--- Try it ---
Every line below from the one containing "PAUL POPE (830, 1340)" through the one containing "Screenshot is 215x2576." must be transcribed exactly. Omit all lines outside that stretch.

Dataset entries:
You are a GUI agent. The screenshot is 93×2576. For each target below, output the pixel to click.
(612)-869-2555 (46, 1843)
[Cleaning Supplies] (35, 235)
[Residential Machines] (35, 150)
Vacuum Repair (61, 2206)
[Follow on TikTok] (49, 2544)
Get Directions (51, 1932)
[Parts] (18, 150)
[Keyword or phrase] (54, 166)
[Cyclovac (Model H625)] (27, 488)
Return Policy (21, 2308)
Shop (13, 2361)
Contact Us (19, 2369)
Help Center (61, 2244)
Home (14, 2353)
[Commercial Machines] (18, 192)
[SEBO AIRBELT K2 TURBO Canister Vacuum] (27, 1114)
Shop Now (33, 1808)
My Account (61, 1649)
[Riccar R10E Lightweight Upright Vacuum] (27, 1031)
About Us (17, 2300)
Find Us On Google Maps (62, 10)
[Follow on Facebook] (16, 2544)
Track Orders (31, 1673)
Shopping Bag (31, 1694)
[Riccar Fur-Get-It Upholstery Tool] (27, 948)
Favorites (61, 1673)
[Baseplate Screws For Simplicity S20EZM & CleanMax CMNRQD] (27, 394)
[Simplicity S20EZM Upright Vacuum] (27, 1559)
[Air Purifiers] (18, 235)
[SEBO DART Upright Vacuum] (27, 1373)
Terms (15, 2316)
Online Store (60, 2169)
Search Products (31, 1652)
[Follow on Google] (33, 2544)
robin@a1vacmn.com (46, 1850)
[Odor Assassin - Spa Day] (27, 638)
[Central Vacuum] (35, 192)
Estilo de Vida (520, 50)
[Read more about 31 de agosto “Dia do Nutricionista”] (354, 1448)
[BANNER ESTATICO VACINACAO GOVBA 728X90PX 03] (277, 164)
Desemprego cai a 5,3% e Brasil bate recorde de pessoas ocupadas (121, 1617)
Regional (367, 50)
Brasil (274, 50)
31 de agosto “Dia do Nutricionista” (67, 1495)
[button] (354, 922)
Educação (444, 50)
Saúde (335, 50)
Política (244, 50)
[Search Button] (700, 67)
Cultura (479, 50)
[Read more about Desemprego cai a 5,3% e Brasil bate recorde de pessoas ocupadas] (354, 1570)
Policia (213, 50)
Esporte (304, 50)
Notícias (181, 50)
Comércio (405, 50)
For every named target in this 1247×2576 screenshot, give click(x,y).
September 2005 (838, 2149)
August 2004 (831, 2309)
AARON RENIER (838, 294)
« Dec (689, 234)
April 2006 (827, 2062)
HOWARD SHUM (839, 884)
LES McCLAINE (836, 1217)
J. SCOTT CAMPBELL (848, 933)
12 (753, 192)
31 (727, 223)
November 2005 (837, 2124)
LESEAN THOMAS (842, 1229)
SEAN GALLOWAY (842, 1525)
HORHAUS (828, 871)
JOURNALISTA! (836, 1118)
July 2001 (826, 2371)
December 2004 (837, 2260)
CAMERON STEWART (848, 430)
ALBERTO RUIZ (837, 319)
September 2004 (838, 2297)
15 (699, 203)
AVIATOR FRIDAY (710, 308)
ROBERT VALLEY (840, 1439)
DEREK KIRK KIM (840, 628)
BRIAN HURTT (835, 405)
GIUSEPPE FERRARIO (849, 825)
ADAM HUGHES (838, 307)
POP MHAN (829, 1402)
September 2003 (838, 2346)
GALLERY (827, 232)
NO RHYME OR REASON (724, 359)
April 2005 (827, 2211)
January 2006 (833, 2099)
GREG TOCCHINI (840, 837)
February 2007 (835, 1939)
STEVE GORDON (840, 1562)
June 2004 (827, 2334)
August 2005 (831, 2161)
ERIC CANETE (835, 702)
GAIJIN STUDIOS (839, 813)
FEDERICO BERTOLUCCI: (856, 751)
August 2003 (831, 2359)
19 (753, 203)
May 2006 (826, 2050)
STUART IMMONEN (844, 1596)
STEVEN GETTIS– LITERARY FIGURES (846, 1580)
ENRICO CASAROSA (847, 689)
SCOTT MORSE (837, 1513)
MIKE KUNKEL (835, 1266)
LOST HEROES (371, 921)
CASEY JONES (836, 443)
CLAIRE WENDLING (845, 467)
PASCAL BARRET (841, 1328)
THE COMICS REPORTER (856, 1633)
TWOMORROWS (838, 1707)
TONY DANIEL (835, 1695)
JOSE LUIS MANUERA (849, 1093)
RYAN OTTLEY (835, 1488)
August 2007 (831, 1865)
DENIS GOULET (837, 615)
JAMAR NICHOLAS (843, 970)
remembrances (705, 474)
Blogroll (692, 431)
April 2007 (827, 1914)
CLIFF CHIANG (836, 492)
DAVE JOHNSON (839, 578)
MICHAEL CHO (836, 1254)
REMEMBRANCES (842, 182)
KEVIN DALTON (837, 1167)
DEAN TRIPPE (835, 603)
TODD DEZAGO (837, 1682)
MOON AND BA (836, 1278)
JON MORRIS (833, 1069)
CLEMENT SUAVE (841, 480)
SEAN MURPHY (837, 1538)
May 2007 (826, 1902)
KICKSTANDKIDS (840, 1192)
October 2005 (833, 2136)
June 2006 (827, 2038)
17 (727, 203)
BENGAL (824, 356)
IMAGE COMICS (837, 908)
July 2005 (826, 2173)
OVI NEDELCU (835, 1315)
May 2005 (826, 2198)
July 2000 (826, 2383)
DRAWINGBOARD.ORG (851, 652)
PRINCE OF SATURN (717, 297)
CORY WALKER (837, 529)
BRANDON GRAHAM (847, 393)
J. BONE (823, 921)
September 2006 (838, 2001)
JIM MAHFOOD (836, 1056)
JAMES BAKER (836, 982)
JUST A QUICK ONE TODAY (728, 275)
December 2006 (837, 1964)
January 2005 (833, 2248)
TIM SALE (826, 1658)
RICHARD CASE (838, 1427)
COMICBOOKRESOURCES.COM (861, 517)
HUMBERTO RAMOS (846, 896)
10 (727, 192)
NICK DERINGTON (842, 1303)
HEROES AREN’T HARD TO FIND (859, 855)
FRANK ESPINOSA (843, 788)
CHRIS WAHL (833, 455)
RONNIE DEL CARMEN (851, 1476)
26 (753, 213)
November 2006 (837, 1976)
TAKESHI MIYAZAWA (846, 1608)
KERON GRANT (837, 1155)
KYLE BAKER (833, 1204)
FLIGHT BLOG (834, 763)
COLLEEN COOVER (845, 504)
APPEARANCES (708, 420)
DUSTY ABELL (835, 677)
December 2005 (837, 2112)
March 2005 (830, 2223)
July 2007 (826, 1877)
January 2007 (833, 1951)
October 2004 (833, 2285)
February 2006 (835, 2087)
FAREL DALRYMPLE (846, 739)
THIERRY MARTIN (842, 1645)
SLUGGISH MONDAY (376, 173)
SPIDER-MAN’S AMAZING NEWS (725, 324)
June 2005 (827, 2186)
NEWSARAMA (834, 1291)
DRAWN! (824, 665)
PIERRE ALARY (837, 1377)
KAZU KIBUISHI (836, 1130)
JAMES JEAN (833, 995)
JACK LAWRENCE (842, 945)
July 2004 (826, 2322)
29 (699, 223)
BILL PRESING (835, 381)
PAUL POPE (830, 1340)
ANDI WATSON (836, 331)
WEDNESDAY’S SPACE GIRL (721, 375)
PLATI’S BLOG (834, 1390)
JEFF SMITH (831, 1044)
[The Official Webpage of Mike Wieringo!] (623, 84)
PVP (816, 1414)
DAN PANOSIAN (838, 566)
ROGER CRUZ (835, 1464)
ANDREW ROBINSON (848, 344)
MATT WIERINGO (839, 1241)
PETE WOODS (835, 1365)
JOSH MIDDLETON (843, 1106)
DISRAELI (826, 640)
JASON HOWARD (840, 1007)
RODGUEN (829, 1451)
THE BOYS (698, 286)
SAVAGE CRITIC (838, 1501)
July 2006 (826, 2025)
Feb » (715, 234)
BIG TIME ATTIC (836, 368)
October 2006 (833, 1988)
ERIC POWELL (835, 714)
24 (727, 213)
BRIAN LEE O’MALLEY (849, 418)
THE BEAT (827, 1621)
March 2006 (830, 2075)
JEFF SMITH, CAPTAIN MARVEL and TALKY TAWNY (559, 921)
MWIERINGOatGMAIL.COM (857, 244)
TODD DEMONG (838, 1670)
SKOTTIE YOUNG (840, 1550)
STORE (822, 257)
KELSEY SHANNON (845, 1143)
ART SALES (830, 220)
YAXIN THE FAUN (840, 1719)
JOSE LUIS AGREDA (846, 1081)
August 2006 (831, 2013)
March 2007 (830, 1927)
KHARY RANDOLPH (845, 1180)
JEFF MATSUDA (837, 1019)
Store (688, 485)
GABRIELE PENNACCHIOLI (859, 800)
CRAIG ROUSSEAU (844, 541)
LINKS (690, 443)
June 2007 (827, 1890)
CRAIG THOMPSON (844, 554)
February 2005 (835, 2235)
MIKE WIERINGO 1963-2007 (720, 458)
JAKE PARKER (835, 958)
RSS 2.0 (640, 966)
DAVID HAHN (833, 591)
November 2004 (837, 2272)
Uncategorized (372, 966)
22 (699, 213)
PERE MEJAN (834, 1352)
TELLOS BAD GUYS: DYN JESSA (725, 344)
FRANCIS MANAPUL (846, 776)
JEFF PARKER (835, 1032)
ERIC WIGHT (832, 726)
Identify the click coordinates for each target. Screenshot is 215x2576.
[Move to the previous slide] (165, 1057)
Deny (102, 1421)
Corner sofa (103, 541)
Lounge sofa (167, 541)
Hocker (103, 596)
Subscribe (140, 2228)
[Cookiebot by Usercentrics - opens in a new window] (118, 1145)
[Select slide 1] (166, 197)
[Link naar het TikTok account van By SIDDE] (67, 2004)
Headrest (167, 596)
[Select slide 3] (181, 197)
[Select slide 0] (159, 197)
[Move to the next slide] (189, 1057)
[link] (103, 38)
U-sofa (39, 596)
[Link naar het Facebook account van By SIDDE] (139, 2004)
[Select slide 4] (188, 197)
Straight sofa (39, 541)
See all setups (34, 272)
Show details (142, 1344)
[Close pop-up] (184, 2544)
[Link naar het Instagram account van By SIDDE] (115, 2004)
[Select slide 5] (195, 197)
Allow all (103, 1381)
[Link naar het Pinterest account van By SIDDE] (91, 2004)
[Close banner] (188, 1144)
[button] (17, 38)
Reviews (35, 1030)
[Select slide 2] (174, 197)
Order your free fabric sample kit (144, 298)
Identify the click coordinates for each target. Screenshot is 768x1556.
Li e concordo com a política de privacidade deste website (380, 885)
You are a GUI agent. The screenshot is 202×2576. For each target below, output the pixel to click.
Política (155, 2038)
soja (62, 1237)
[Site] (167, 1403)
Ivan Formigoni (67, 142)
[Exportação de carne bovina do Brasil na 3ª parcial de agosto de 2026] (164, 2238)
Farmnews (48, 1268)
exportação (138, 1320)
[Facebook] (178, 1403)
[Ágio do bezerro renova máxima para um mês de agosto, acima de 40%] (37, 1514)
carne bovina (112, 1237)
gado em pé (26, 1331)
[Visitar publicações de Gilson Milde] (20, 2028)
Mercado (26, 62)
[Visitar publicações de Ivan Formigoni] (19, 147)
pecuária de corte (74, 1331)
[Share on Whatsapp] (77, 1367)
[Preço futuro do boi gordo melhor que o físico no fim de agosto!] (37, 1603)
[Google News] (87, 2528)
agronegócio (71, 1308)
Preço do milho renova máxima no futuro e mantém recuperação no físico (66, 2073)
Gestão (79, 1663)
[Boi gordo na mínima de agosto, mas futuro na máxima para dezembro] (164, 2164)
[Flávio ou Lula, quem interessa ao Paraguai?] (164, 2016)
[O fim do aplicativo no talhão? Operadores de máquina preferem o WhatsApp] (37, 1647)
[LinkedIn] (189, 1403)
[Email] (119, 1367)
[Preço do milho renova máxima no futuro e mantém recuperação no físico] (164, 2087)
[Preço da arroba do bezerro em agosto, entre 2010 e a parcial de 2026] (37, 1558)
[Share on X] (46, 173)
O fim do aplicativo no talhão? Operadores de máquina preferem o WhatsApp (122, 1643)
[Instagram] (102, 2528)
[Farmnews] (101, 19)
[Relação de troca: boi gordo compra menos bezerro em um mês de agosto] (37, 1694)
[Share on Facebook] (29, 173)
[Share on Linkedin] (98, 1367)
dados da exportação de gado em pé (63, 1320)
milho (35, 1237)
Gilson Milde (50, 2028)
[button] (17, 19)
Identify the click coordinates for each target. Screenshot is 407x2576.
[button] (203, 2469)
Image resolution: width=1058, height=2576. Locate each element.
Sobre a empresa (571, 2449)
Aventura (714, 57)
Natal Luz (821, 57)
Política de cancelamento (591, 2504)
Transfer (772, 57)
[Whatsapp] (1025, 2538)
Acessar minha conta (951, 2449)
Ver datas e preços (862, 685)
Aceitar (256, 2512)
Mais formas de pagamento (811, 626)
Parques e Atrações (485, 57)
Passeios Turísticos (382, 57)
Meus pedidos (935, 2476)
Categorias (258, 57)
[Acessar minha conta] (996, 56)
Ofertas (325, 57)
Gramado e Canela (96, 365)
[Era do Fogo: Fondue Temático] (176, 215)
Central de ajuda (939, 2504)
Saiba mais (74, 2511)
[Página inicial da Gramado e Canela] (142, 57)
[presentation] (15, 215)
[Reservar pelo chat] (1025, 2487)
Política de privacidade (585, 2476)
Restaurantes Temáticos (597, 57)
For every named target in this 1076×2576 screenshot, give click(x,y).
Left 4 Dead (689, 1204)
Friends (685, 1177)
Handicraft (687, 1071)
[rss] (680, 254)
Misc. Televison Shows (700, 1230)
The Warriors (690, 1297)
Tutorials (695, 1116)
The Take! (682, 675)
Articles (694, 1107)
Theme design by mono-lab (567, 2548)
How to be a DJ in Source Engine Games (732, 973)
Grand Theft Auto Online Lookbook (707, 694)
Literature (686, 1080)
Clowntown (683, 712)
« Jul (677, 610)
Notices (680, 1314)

--- Answer box ---
PAUL POPE (830, 1340)
ANDI WATSON (836, 331)
WEDNESDAY’S SPACE GIRL (721, 375)
PLATI’S BLOG (834, 1390)
JEFF SMITH (831, 1044)
[The Official Webpage of Mike Wieringo!] (623, 84)
PVP (816, 1414)
DAN PANOSIAN (838, 566)
ROGER CRUZ (835, 1464)
ANDREW ROBINSON (848, 344)
MATT WIERINGO (839, 1241)
PETE WOODS (835, 1365)
JOSH MIDDLETON (843, 1106)
DISRAELI (826, 640)
JASON HOWARD (840, 1007)
RODGUEN (829, 1451)
THE BOYS (698, 286)
SAVAGE CRITIC (838, 1501)
July 2006 (826, 2025)
Feb » (715, 234)
BIG TIME ATTIC (836, 368)
October 2006 (833, 1988)
ERIC POWELL (835, 714)
24 (727, 213)
BRIAN LEE O’MALLEY (849, 418)
THE BEAT (827, 1621)
March 2006 (830, 2075)
JEFF SMITH, CAPTAIN MARVEL and TALKY TAWNY (559, 921)
MWIERINGOatGMAIL.COM (857, 244)
TODD DEMONG (838, 1670)
SKOTTIE YOUNG (840, 1550)
STORE (822, 257)
KELSEY SHANNON (845, 1143)
ART SALES (830, 220)
YAXIN THE FAUN (840, 1719)
JOSE LUIS AGREDA (846, 1081)
August 2006 (831, 2013)
March 2007 (830, 1927)
KHARY RANDOLPH (845, 1180)
JEFF MATSUDA (837, 1019)
Store (688, 485)
GABRIELE PENNACCHIOLI (859, 800)
CRAIG ROUSSEAU (844, 541)
LINKS (690, 443)
June 2007 (827, 1890)
CRAIG THOMPSON (844, 554)
February 2005 (835, 2235)
MIKE WIERINGO 1963-2007 (720, 458)
JAKE PARKER (835, 958)
RSS 2.0 (640, 966)
DAVID HAHN (833, 591)
November 2004 (837, 2272)
Uncategorized (372, 966)
22 (699, 213)
PERE MEJAN (834, 1352)
TELLOS BAD GUYS: DYN JESSA (725, 344)
FRANCIS MANAPUL (846, 776)
JEFF PARKER (835, 1032)
ERIC WIGHT (832, 726)
Identify the click coordinates for each target. Screenshot is 215x2576.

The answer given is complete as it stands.